Now four albums in, and based in Paris, the story of This Is The Kit is itself one of time and change and listeners. It has carried Kate Stables from Winchester to Bristol to Paris, across tours and festivals and the admiration of critics and her peers. Among these are Sharon Van Etten, The National (Aaron Dessner appears multiple times on Moonshine Freeze), Chris Thile (of Nickel Creek, Punch Brothers, and now the host of A Prairie Home Companion), as well as Guy Garvey and much of BBC 6Music.

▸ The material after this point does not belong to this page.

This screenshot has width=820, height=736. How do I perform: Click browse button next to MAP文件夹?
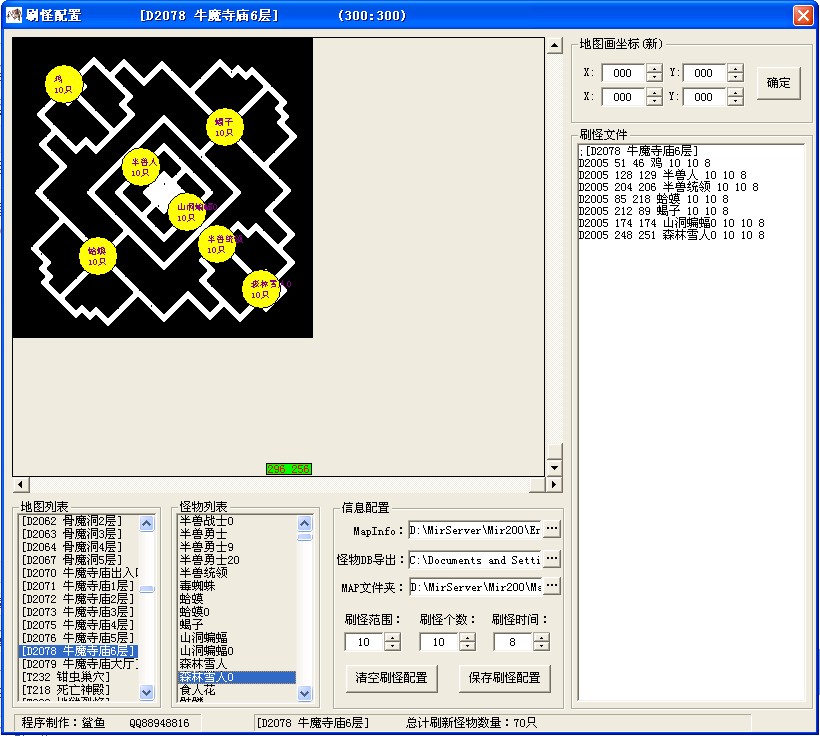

And the story has now led to Moonshine Freeze, This Is The Kit’s Rough Trade debut, and her most sonically accomplished and compelling album to date. For their fourth LP, Stables wanted her band – Rozi Plain, Jamie Whitby-Coles, and Neil Smith – involved from the start. “They’re three of my favourite musicians, and what they do with their separate projects and what they bring to the band is brilliant.” Stables once again enlisted John Parish (PJ Harvey, M. Ward, Perfume Genius) to produce; they had previously worked together on the band’s 2008 debut. “The aim is to have fun playing with people whose work I really like,” says Kate in her simple and direct fashion. “The more you exchange and share with people the better things get and the more you learn.”
This Is The Kit create something quite mesmerising, a sound seemingly unbound by time or place. Kate Stables has long been an exceptional songwriter, but with Moonshine Freeze has comes the thrilling sensation of an artist truly finding her voice: as if these are the stories she has been waiting to tell, these the dark coves and shadowy glens she’s been longing to lead us through.